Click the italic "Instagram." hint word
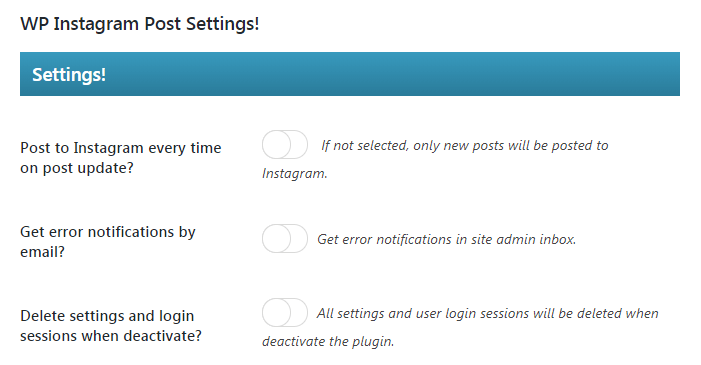 point(295,174)
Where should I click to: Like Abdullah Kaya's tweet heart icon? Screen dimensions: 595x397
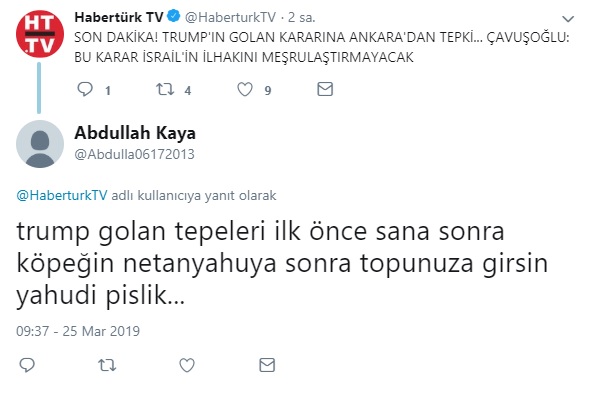point(187,365)
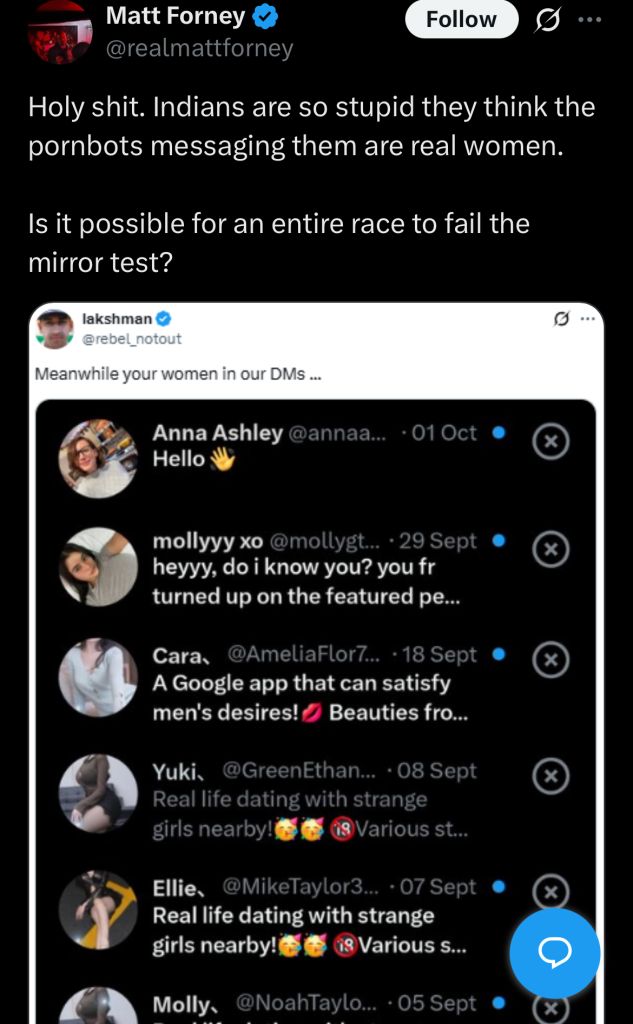This screenshot has height=1024, width=633.
Task: Open the three-dot more options menu
Action: pos(591,20)
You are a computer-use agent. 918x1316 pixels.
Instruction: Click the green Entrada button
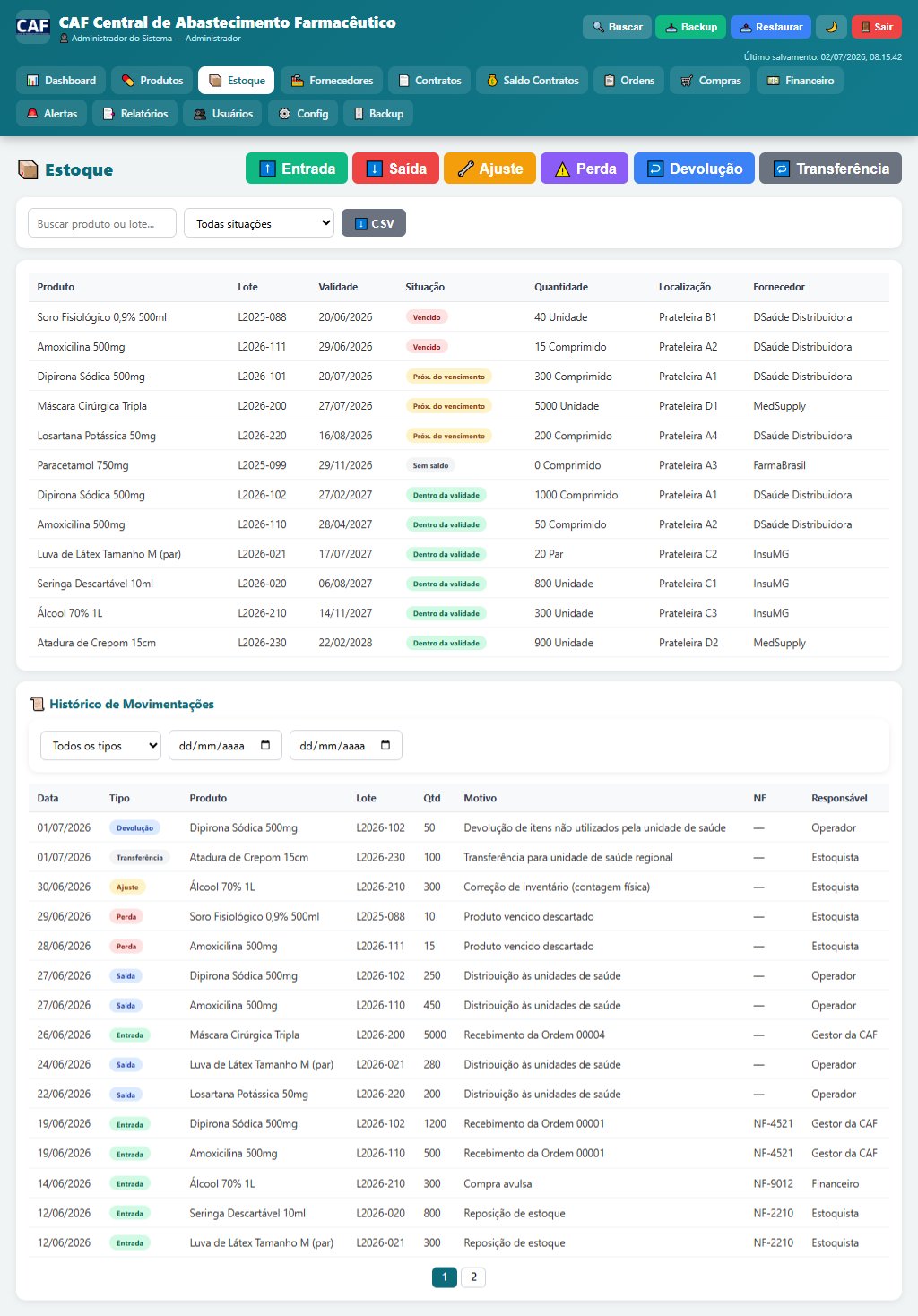297,169
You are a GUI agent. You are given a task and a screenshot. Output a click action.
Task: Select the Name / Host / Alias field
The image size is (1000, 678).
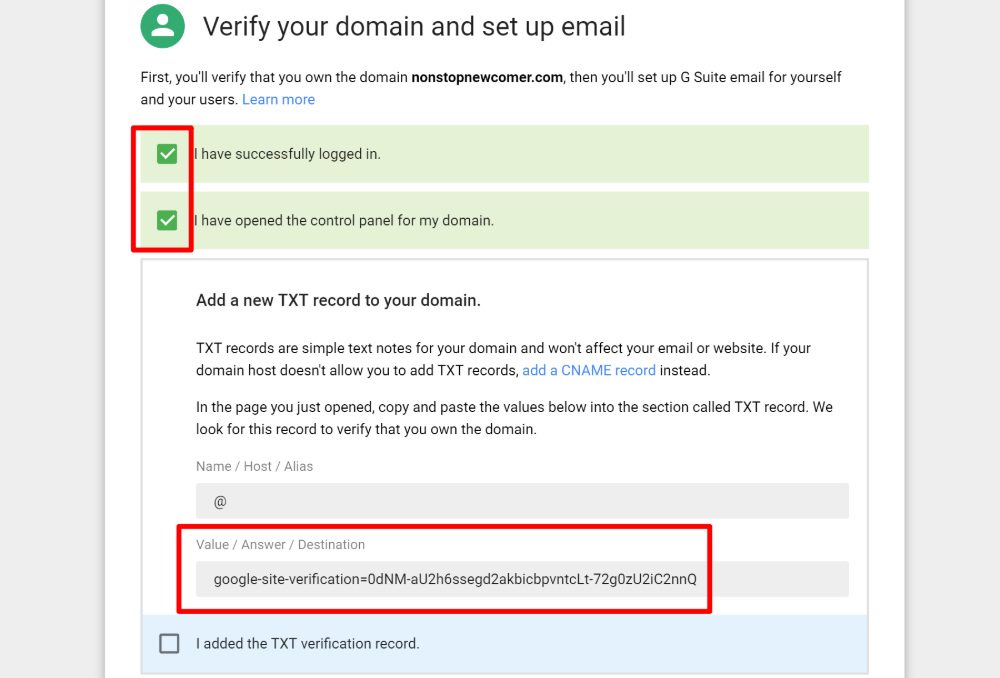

──────────────────────────────

_Action item_: What is needed is each line of the entries that contains the word "agent".

_Exercise result_:
You are a computer-use agent. 918x1316 pixels.
You are a GUI agent. You are given a task and a screenshot. Output a click action.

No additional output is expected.